**DATA ROWS:**
● ● ● ● ● ● ●

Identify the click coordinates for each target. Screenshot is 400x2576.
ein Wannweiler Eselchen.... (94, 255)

● ● ● ● ● ● ●

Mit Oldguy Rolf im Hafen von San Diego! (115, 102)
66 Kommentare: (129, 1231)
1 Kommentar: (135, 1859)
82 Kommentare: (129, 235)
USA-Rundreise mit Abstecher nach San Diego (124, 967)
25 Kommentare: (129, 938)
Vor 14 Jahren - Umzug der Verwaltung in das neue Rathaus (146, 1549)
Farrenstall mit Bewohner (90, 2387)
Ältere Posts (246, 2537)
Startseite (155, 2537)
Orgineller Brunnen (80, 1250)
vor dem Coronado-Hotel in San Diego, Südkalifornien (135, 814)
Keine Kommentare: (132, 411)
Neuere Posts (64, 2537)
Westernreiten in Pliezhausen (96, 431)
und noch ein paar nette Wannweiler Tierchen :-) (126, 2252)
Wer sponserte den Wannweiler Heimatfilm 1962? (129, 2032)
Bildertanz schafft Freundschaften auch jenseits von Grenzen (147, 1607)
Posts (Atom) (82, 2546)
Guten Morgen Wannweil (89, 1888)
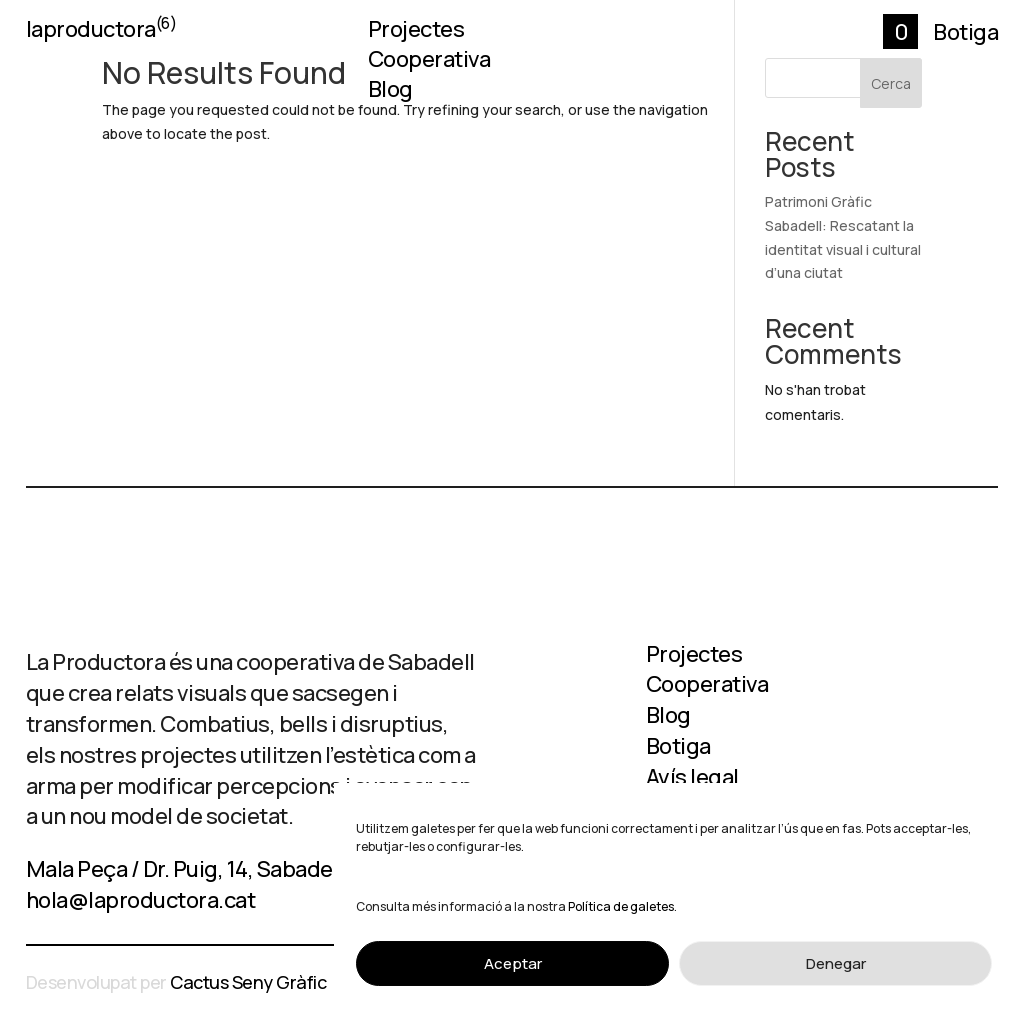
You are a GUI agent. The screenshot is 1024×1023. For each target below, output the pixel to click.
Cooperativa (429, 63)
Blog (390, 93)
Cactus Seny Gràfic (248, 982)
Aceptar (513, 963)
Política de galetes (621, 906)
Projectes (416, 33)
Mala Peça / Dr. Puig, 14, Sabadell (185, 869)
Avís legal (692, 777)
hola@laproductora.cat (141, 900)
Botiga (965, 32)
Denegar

● ● ● ● ● ● ●

**REQUIRED TASK:** Copy the records above word for word, starting at the line that contains "66 Kommentare: (129, 1231)" and ending after the line that contains "Westernreiten in Pliezhausen (96, 431)". Include both of those lines.

**EXPECTED ANSWER:**
66 Kommentare: (129, 1231)
1 Kommentar: (135, 1859)
82 Kommentare: (129, 235)
USA-Rundreise mit Abstecher nach San Diego (124, 967)
25 Kommentare: (129, 938)
Vor 14 Jahren - Umzug der Verwaltung in das neue Rathaus (146, 1549)
Farrenstall mit Bewohner (90, 2387)
Ältere Posts (246, 2537)
Startseite (155, 2537)
Orgineller Brunnen (80, 1250)
vor dem Coronado-Hotel in San Diego, Südkalifornien (135, 814)
Keine Kommentare: (132, 411)
Neuere Posts (64, 2537)
Westernreiten in Pliezhausen (96, 431)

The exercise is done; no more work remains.